◆ **WHAT THE EXERCISE ASKS**:
Edit the rows below by replacing each "GUI agent" with "desktop agent", and leave everything else unchanged.

[Stored items]
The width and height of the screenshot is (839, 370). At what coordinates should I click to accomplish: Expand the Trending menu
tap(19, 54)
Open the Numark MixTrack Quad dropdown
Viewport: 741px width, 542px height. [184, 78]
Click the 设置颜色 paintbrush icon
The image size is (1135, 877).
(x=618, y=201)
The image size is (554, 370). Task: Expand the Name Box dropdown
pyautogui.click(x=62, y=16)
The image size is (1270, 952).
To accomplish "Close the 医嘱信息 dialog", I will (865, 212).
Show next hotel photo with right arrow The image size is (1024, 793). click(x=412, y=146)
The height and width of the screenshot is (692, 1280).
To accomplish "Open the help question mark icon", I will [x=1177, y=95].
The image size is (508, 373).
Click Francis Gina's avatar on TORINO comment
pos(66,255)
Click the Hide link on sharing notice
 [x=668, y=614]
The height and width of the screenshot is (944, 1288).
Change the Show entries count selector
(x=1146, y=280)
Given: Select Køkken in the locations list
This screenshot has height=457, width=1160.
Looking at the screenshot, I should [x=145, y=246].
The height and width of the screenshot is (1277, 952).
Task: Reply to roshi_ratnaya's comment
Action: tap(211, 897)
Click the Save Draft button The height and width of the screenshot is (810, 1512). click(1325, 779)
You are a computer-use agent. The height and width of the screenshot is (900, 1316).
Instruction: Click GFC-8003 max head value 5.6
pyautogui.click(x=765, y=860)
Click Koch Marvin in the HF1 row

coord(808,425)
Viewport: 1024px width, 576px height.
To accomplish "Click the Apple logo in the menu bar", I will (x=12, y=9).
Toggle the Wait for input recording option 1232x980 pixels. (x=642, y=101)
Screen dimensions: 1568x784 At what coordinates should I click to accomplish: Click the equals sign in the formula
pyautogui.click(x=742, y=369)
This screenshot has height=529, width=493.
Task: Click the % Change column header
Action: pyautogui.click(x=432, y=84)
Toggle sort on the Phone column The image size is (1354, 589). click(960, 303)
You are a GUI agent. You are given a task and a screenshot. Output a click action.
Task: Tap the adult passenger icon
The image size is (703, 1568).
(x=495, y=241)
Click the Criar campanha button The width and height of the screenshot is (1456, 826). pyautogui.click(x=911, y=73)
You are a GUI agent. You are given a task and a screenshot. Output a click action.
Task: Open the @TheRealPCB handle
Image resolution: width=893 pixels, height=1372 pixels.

◆ **ANSWER TO THE EXERCISE**:
The width and height of the screenshot is (839, 370). At what coordinates should I click to accomplish: Expand the Trending menu
tap(19, 54)
Open the Numark MixTrack Quad dropdown
Viewport: 741px width, 542px height. [184, 78]
Click the 设置颜色 paintbrush icon
The image size is (1135, 877).
(x=618, y=201)
The image size is (554, 370). Task: Expand the Name Box dropdown
pyautogui.click(x=62, y=16)
The image size is (1270, 952).
To accomplish "Close the 医嘱信息 dialog", I will (865, 212).
Show next hotel photo with right arrow The image size is (1024, 793). click(x=412, y=146)
The height and width of the screenshot is (692, 1280).
To accomplish "Open the help question mark icon", I will [x=1177, y=95].
The image size is (508, 373).
Click Francis Gina's avatar on TORINO comment
pos(66,255)
Click the Hide link on sharing notice
 [x=668, y=614]
The height and width of the screenshot is (944, 1288).
Change the Show entries count selector
(x=1146, y=280)
Given: Select Køkken in the locations list
This screenshot has height=457, width=1160.
Looking at the screenshot, I should [x=145, y=246].
The height and width of the screenshot is (1277, 952).
Task: Reply to roshi_ratnaya's comment
Action: tap(211, 897)
Click the Save Draft button The height and width of the screenshot is (810, 1512). click(1325, 779)
You are a computer-use agent. The height and width of the screenshot is (900, 1316).
Instruction: Click GFC-8003 max head value 5.6
pyautogui.click(x=765, y=860)
Click Koch Marvin in the HF1 row

coord(808,425)
Viewport: 1024px width, 576px height.
To accomplish "Click the Apple logo in the menu bar", I will (x=12, y=9).
Toggle the Wait for input recording option 1232x980 pixels. (x=642, y=101)
Screen dimensions: 1568x784 At what coordinates should I click to accomplish: Click the equals sign in the formula
pyautogui.click(x=742, y=369)
This screenshot has height=529, width=493.
Task: Click the % Change column header
Action: pyautogui.click(x=432, y=84)
Toggle sort on the Phone column The image size is (1354, 589). click(960, 303)
You are a desktop agent. You are given a task and a screenshot. Output a click action.
Task: Tap the adult passenger icon
The image size is (703, 1568).
(x=495, y=241)
Click the Criar campanha button The width and height of the screenshot is (1456, 826). pyautogui.click(x=911, y=73)
You are a desktop agent. You are given a task and a screenshot. Output a click action.
Task: Open the @TheRealPCB handle
Image resolution: width=893 pixels, height=1372 pixels.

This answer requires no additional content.